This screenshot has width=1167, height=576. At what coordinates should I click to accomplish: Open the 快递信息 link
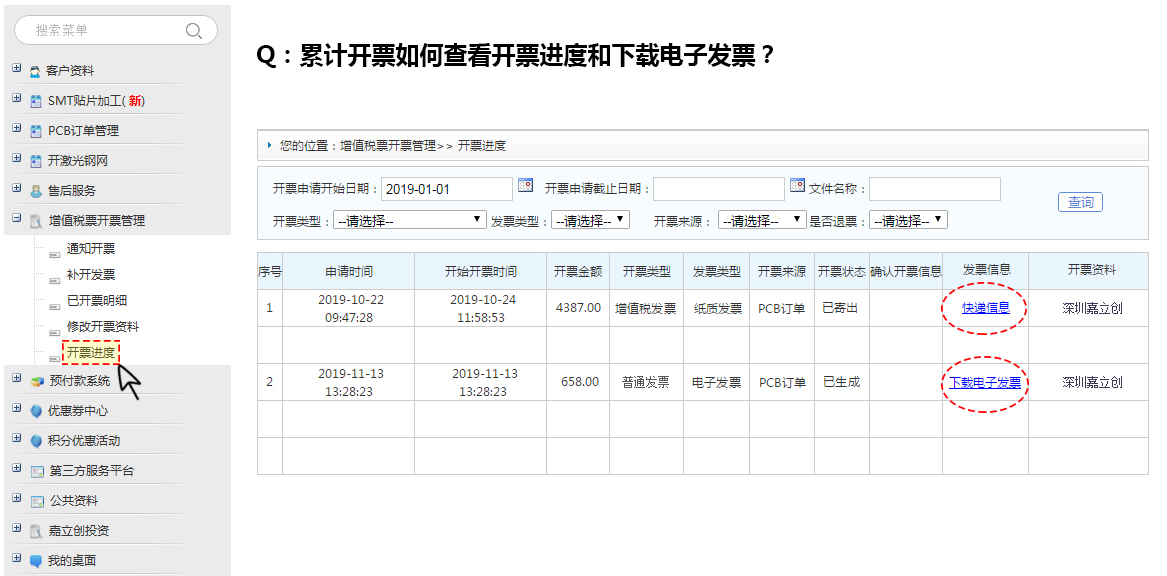tap(985, 308)
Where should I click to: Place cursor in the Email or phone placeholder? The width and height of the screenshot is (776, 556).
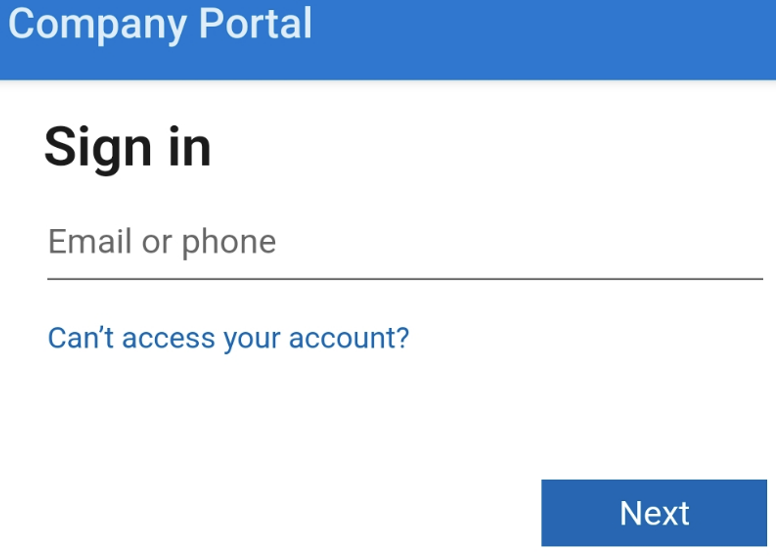(162, 242)
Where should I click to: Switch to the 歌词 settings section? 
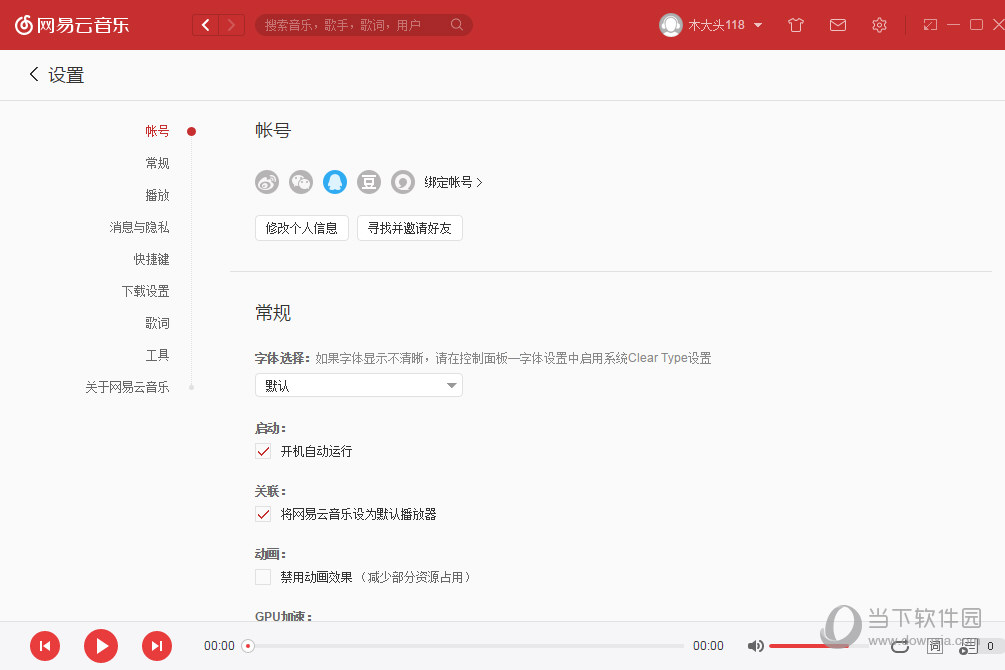coord(158,322)
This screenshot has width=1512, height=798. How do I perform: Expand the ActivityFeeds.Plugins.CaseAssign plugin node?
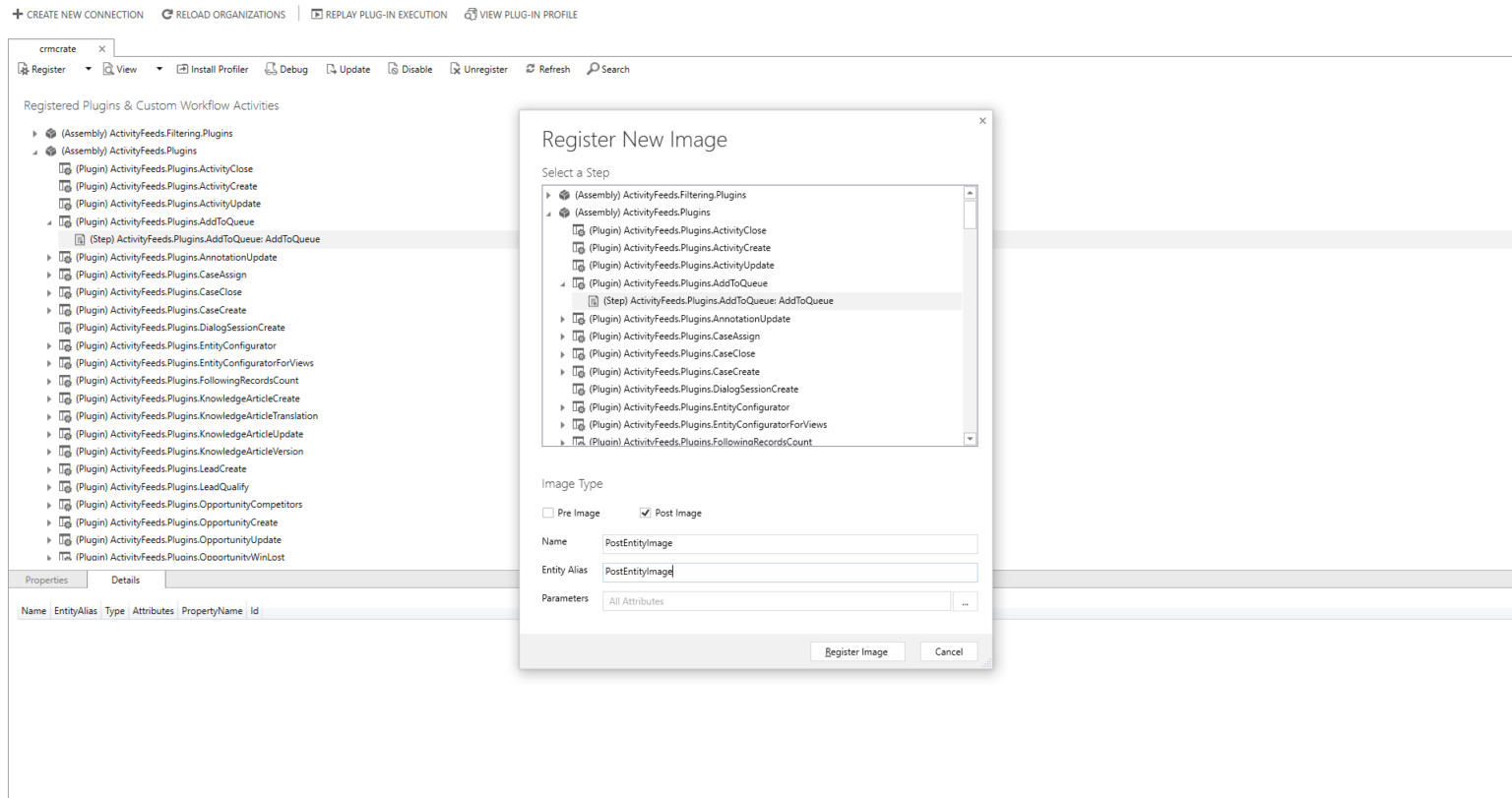click(x=49, y=274)
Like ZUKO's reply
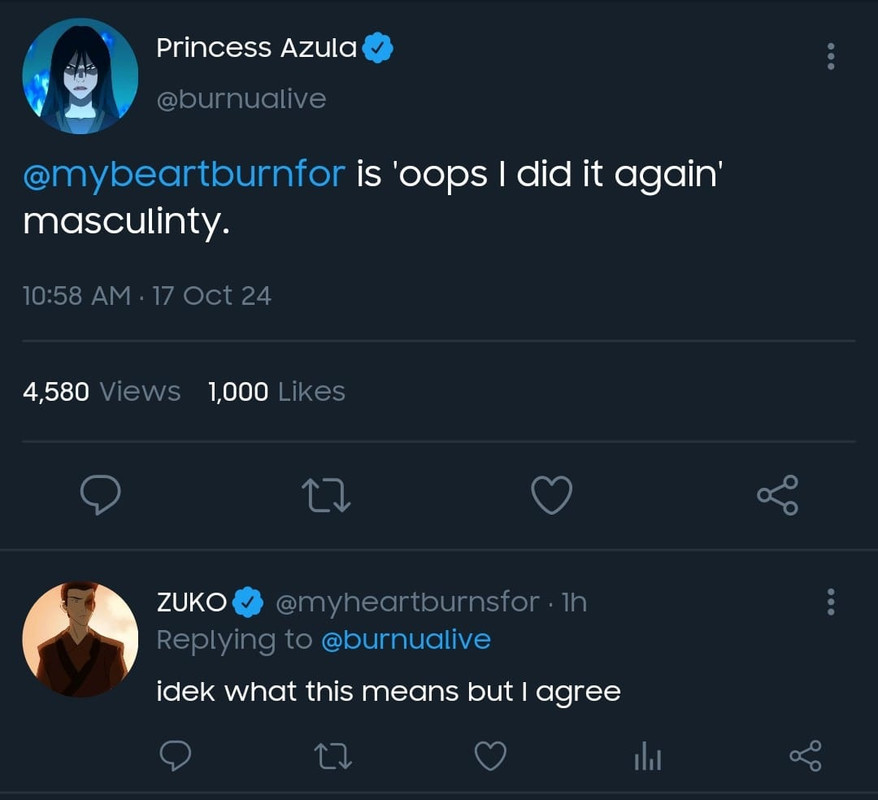Screen dimensions: 878x800 tap(490, 757)
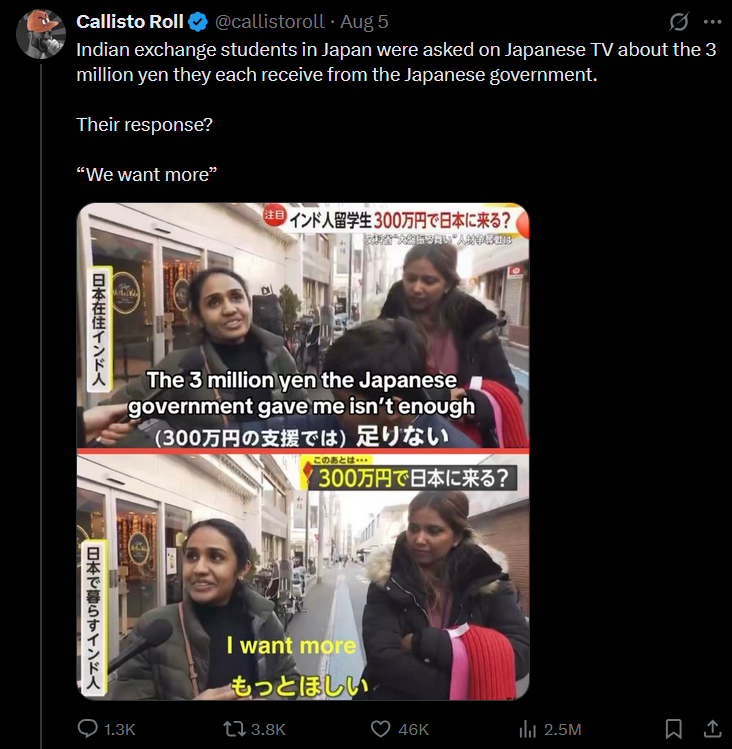Viewport: 732px width, 749px height.
Task: Open the bottom frame saying 'I want more'
Action: coord(303,577)
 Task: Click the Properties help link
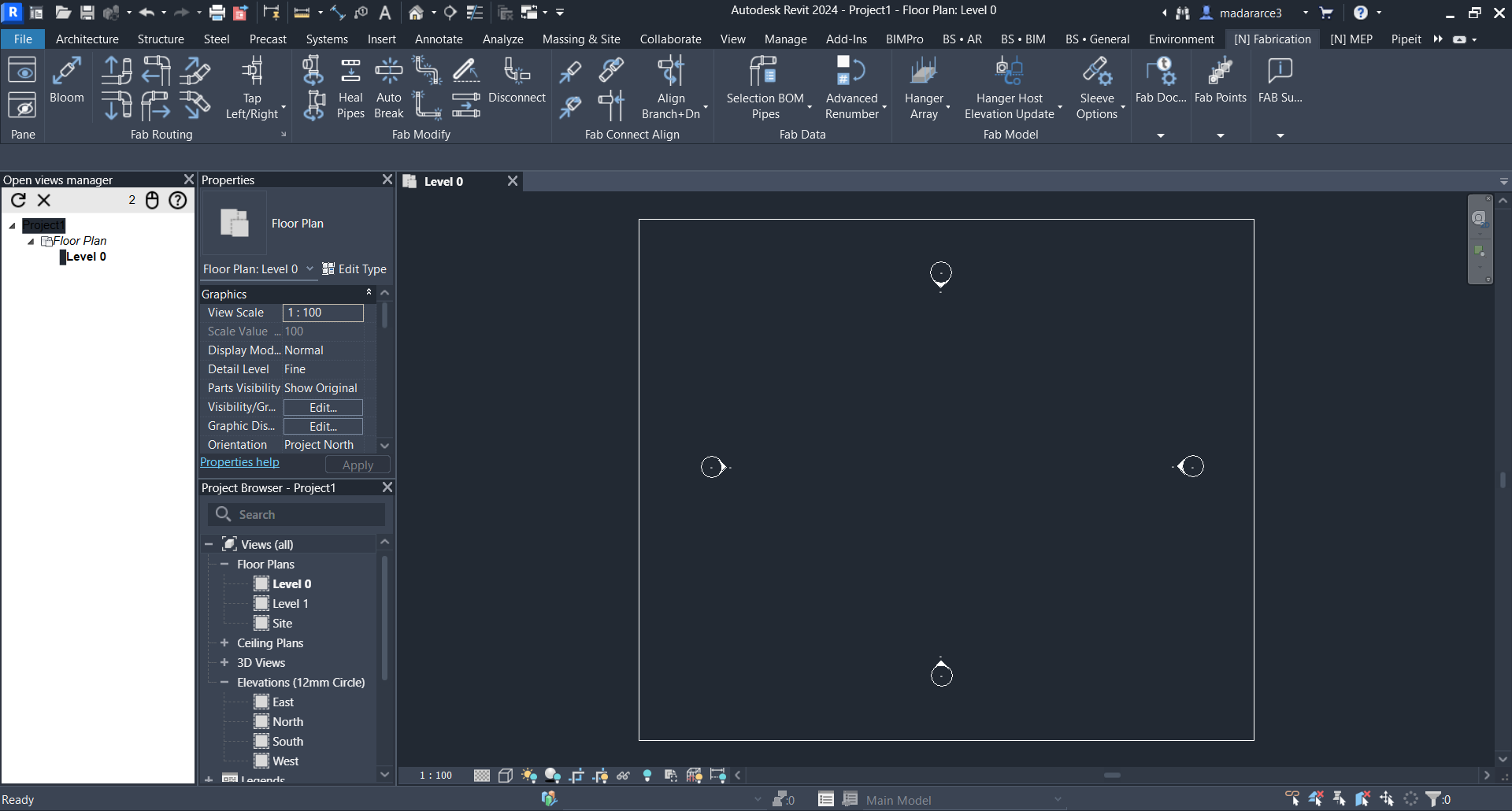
+ + + +
**EXERCISE REQUIREMENTS:** Return only what lies between the line containing "This screenshot has width=1512, height=798." and the last line of the listing, those two lines included, exactly as written and with no pictures.

**TASK RESPONSE:**
This screenshot has width=1512, height=798. How do I perform: Expand the ActivityFeeds.Plugins.CaseAssign plugin node?
click(x=49, y=274)
Like ZUKO's reply
Screen dimensions: 878x800 tap(490, 757)
Viewport: 732px width, 749px height.
Task: Open the bottom frame saying 'I want more'
Action: coord(303,577)
 Task: Click the Properties help link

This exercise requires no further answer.